___ Data provided
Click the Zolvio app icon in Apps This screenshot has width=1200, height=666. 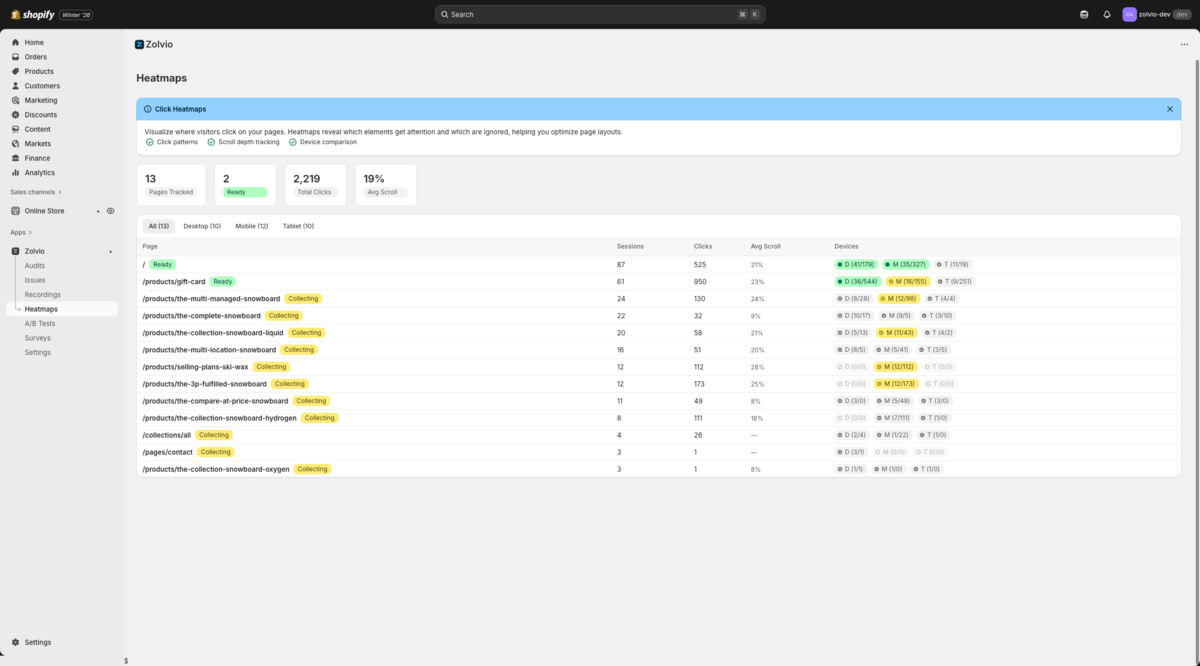tap(16, 251)
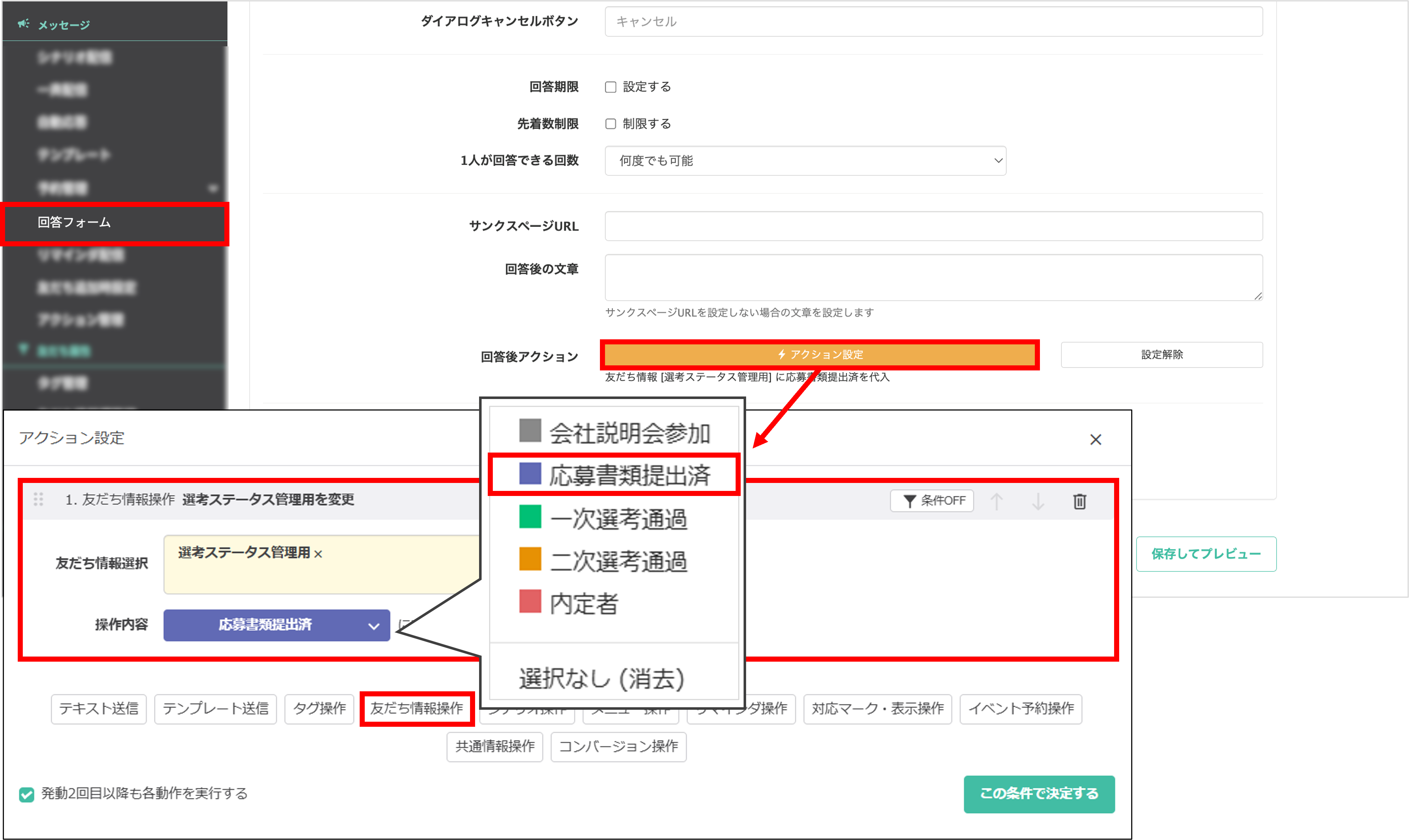Enable 設定する for 回答期限
Image resolution: width=1409 pixels, height=840 pixels.
pyautogui.click(x=610, y=86)
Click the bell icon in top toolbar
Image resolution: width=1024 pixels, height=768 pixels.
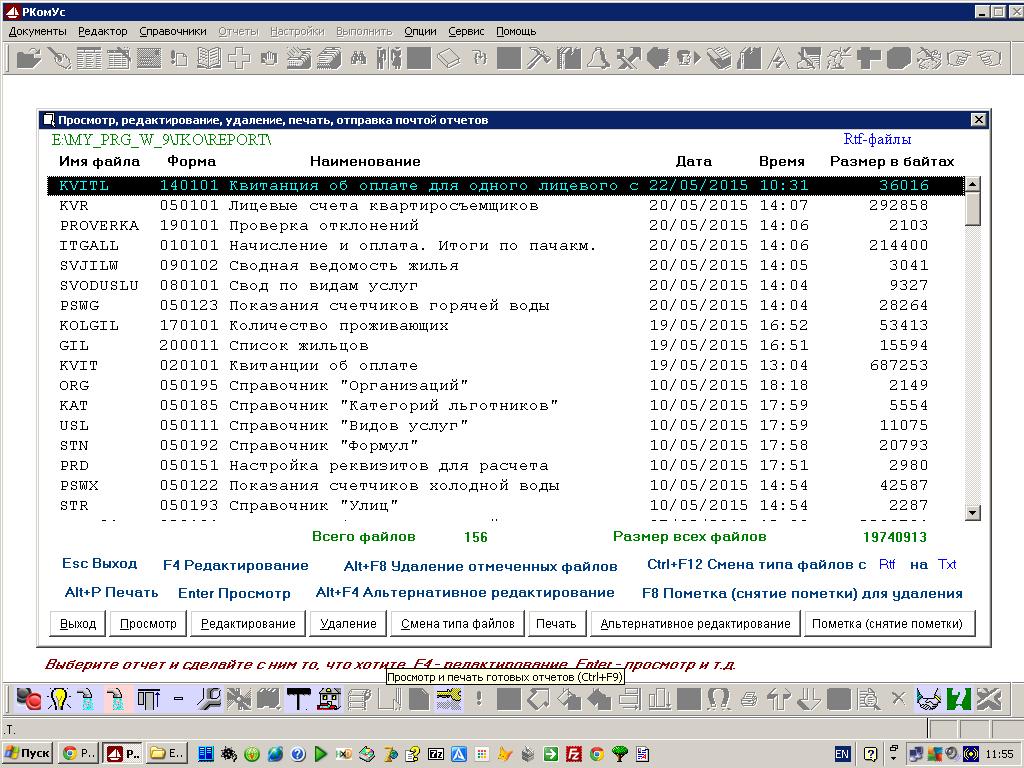click(x=598, y=58)
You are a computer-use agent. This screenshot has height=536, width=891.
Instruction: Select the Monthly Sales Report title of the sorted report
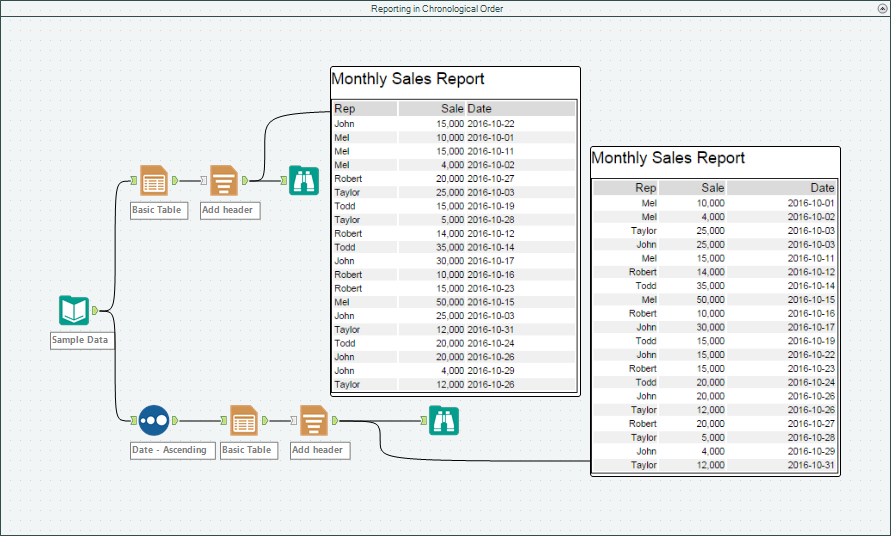click(668, 158)
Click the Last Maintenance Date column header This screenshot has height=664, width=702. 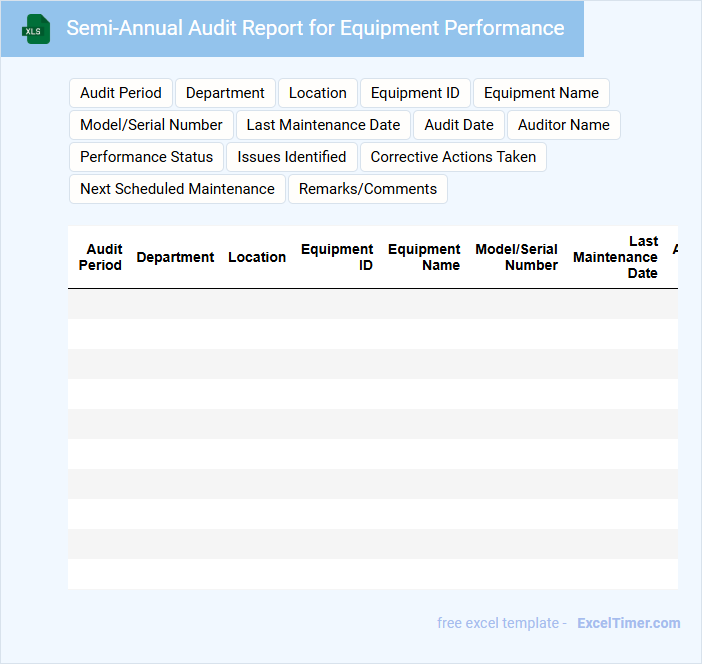click(616, 257)
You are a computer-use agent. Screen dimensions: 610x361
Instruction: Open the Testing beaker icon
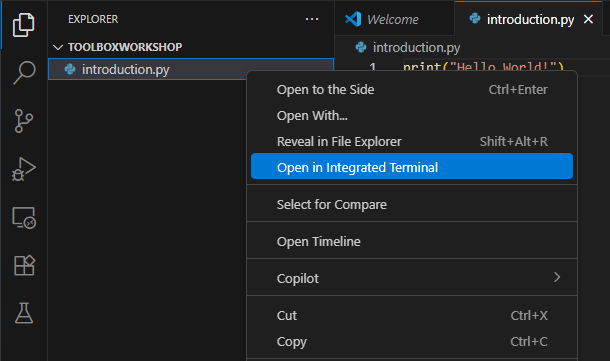click(x=24, y=313)
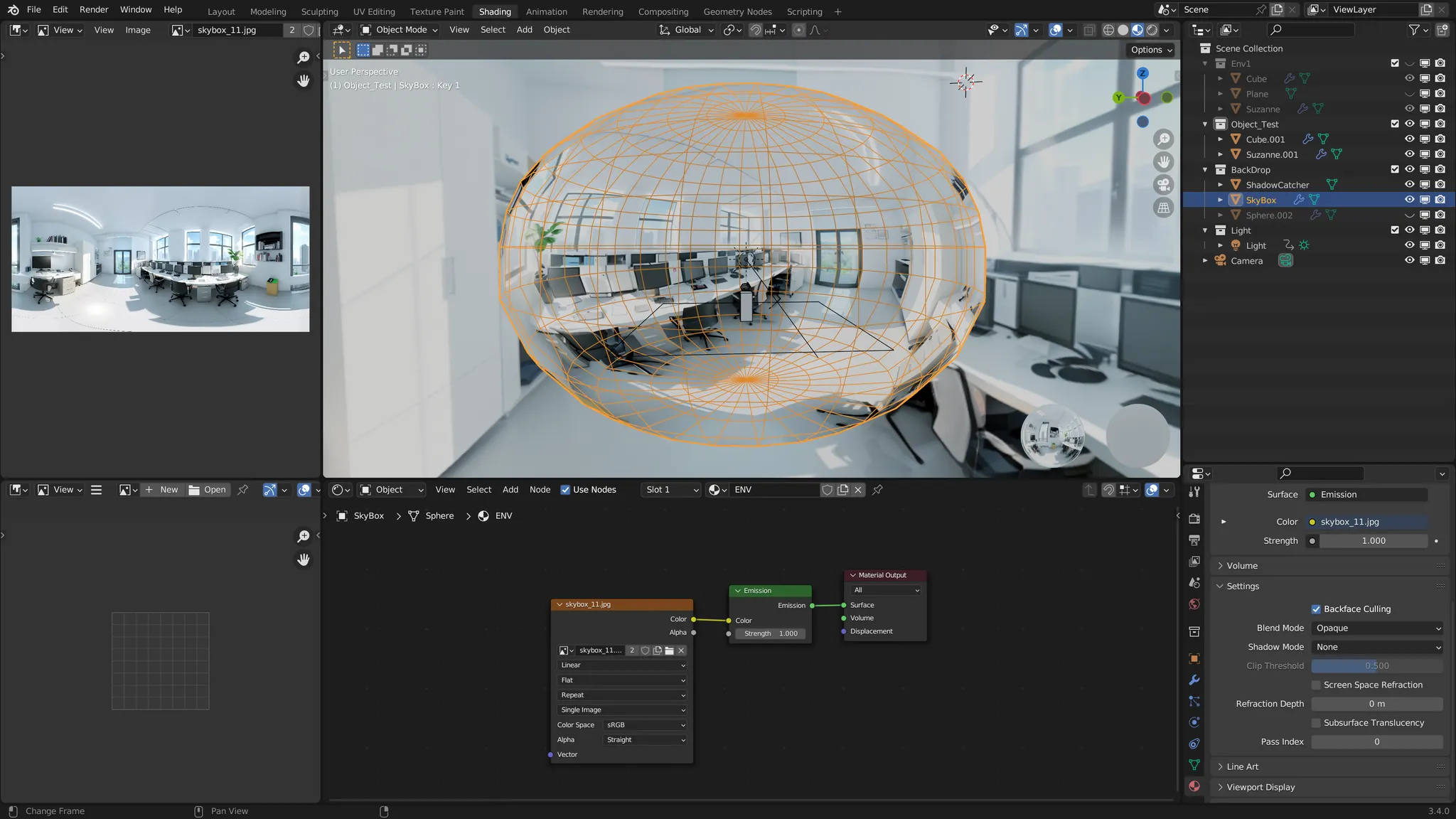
______
Show each line above that contains the word "Instruction", copying every such line in full.

## Complete response
Instruction: Select the Monthly Sales Report title of the sorted report
Instruction: Open the Testing beaker icon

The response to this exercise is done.